● **Task instructions**
The reply should contain each record below, returned exactly as given.

[Available data — start]

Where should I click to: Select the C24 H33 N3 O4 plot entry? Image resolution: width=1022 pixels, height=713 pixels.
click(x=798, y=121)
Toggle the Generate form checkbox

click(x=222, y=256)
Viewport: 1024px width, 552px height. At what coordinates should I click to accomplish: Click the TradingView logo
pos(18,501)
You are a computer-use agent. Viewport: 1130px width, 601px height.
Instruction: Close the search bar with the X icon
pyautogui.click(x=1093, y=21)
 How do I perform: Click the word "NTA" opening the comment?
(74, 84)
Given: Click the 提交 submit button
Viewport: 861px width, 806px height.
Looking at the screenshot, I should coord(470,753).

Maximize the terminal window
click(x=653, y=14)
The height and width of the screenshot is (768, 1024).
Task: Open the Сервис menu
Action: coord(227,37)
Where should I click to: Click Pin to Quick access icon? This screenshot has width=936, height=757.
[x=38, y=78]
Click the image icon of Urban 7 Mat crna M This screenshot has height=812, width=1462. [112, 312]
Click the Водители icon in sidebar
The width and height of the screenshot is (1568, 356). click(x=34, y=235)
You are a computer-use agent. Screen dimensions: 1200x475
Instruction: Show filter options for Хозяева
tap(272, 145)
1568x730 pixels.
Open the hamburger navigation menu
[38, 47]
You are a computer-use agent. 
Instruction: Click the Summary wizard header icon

[Available data — finish]

● **Finished exercise**
Where should I click to: Select the C24 H33 N3 O4 plot entry? Image resolution: width=1022 pixels, height=713 pixels.
click(x=798, y=121)
Toggle the Generate form checkbox

click(x=222, y=256)
Viewport: 1024px width, 552px height. At what coordinates should I click to accomplish: Click the TradingView logo
pos(18,501)
You are a computer-use agent. Viewport: 1130px width, 601px height.
Instruction: Close the search bar with the X icon
pyautogui.click(x=1093, y=21)
 How do I perform: Click the word "NTA" opening the comment?
(74, 84)
Given: Click the 提交 submit button
Viewport: 861px width, 806px height.
Looking at the screenshot, I should coord(470,753).

Maximize the terminal window
click(x=653, y=14)
The height and width of the screenshot is (768, 1024).
Task: Open the Сервис menu
Action: coord(227,37)
Where should I click to: Click Pin to Quick access icon? This screenshot has width=936, height=757.
[x=38, y=78]
Click the image icon of Urban 7 Mat crna M This screenshot has height=812, width=1462. [112, 312]
Click the Водители icon in sidebar
The width and height of the screenshot is (1568, 356). click(x=34, y=235)
You are a computer-use agent. Screen dimensions: 1200x475
Instruction: Show filter options for Хозяева
tap(272, 145)
1568x730 pixels.
Open the hamburger navigation menu
[38, 47]
You are a computer-use agent. 
Instruction: Click the Summary wizard header icon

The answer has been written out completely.